COVID19 in-house Day 45: Grateful for X

I started a gratitude alphabet but I'm starting from the end of the alphabet and moving up towards the beginning. It seemed like a good idea in these topsy-turvy times.

Today's gratitude letter is "X".

What is X? X is all those times when you felt bad. The missed opportunities, the broken promises, the betrayals, the words said in anger, the lost friend, the sick child, the lies, the fear, the sneer and the disdain.

Oh, what? Why am I grateful for all these things?


Let me turn that around and ask: would I only be grateful for the "good" things? Should I only be grateful for the things that make me happy? The things that feel nice? 

Or is being grateful a state of mind and a quality of spirit that endures, anyway. In qualunque momento e ovunque. Anytime, anywhere. Because, fundamentally, being grateful implies that you are aware that there is a world that's bigger than you can know, and you are grateful for that world, and open to its possibilities, to the extent that you admit that although sometimes the possibilities are manifest in an unpleasant or downright horrific and traumatic way, you decide to remain open, and to remain grateful.

Grateful for X means that I accept that awful and horrible things can happen in my life, or I can witness those things happening in the lives of others, and I don't have to either pretend they're not happening, or allow those things to destroy my belief in the power of love. 

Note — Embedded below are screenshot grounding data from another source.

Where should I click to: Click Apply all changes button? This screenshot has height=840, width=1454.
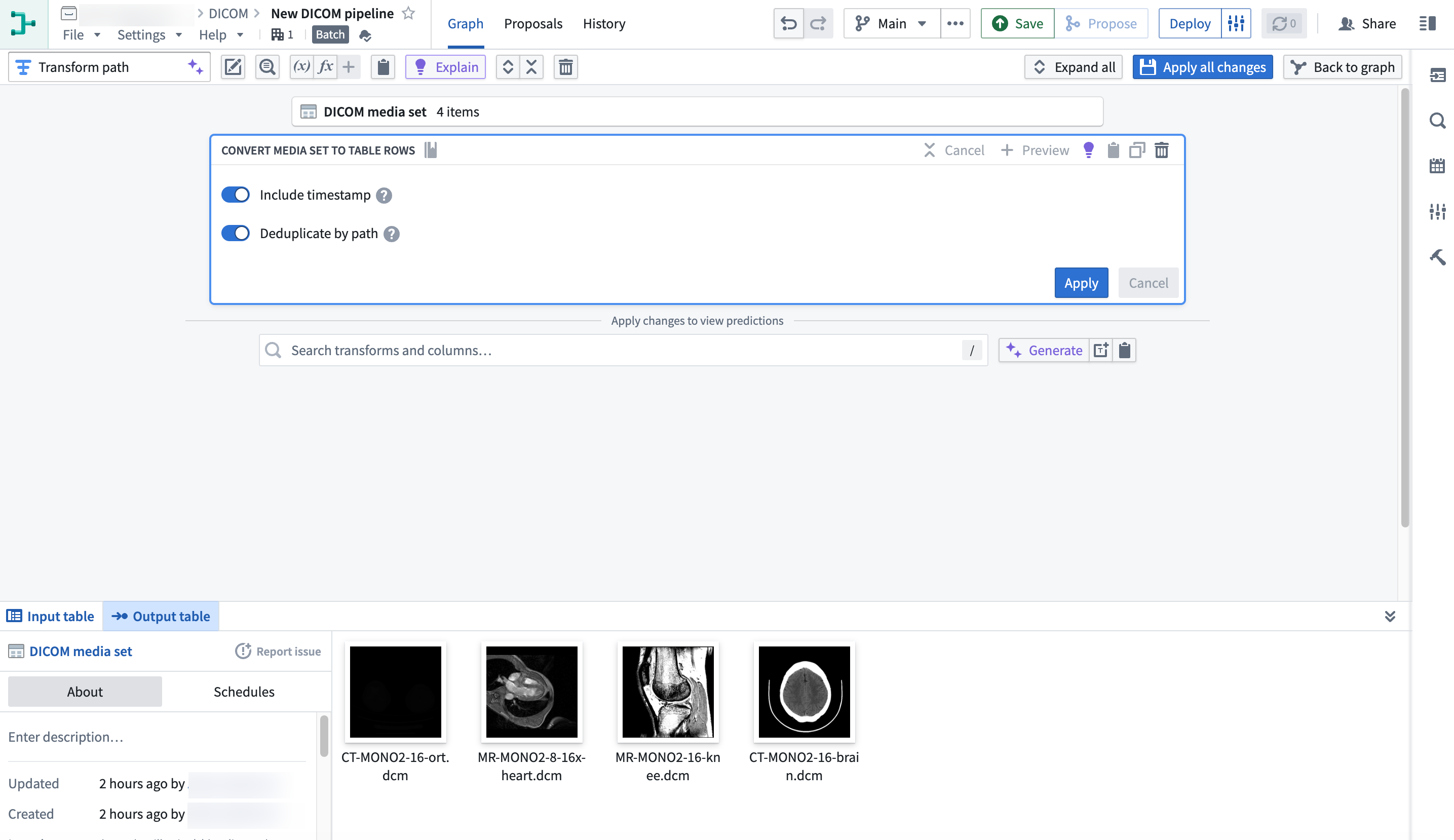click(1203, 67)
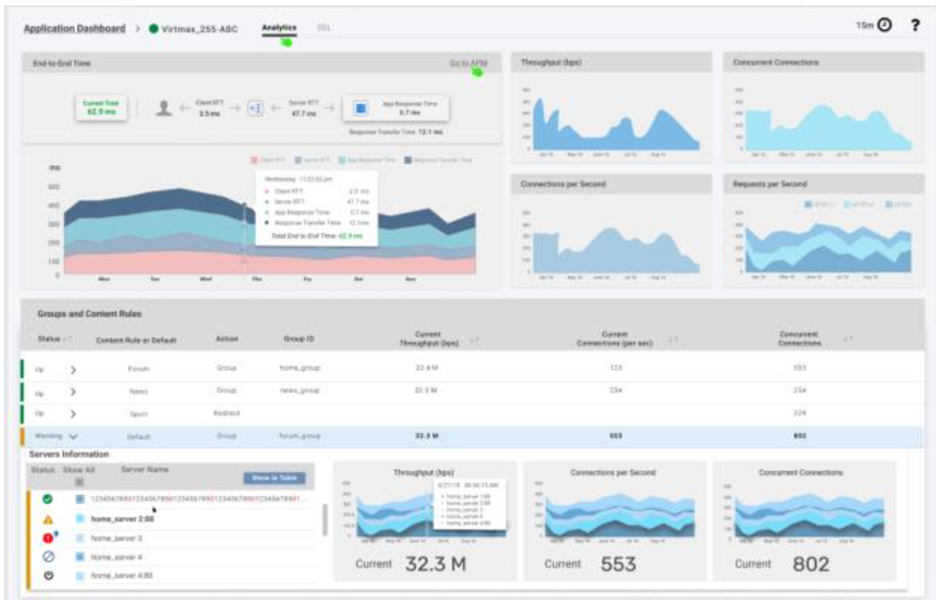Toggle the checkbox beside home_server 2:88

click(x=80, y=519)
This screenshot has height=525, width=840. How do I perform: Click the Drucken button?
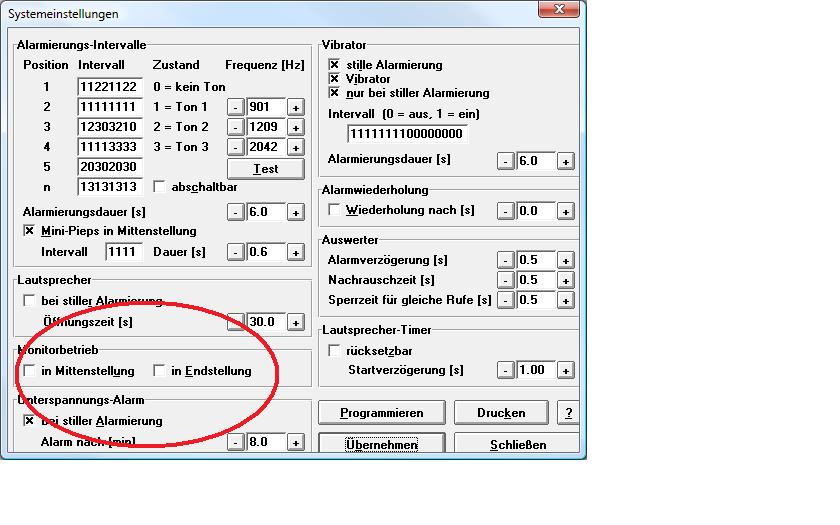coord(502,412)

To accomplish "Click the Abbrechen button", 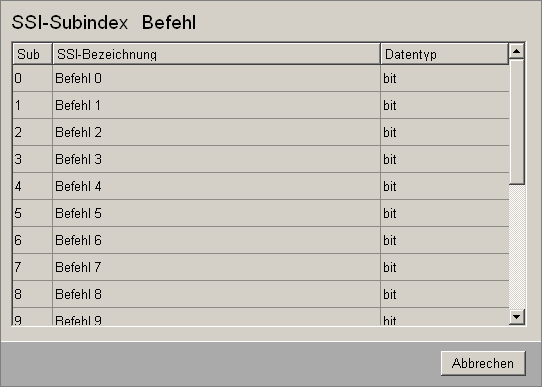I will (x=483, y=363).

No, I'm not talking about "everything happens for a reason." Reason has nothing to do with it. People with an intense, firmly rooted religious life might be able to believe that everything that happens to them is part of God's plan. This isn't a reasonable choice, that is, it isn't based on reason: it's a choice based on faith. You decide to have faith, and then you just have it, come what may.

It's the same with gratitude. Like a long marriage, I'm not going to only stay with my spouse when things are fun, sexy, and fulfilling. I'll also stick around when my spouse is acting badly (I'm not talking about actual abuse here), has the flu, gets old, or is having a life crisis. I will decide to be grateful, and then I'll just be grateful. I'm not only going to be grateful for the good, wonderful, fulfilling things that I receive. I have to be grateful for the whole bundle, or my gratitude isn't worth anything at all.

How do we continue to be grateful in these difficult times? I'm disturbed today. It's pouring out, so the streets are empty which means I can go for my 8 k run, so I'm grateful that I can run. But I have things on my mind: a friend lost her child last week - why? Why should someone who escaped persecution and death in Syria, who fled through Turkey, survived the rubber dinghy ride over to Greece, survived the camps, .... then lose a child in his sleep? I can worry endlessly about my kids for various valid and not valid reasons. I worry about my running buddy who is recovering from chemo. Of course, there's this virus out there that is not a hoax or a conspiracy, but is actually a dangerously infectious virus that can kill people. There's another thing to torment me.  I'm worried about my business: when can we open? How will we open? How will I hear what people are saying if they're wearing masks? (I'm a little hard of hearing and often rely on lips).

But I HAVE to be grateful. For the good things, and for the snakes and toads. 

Grateful for the flaws, the dark patches, the cracks, the scars. Grateful for lessons. Grateful for the black crow, glasses too full, mysteries.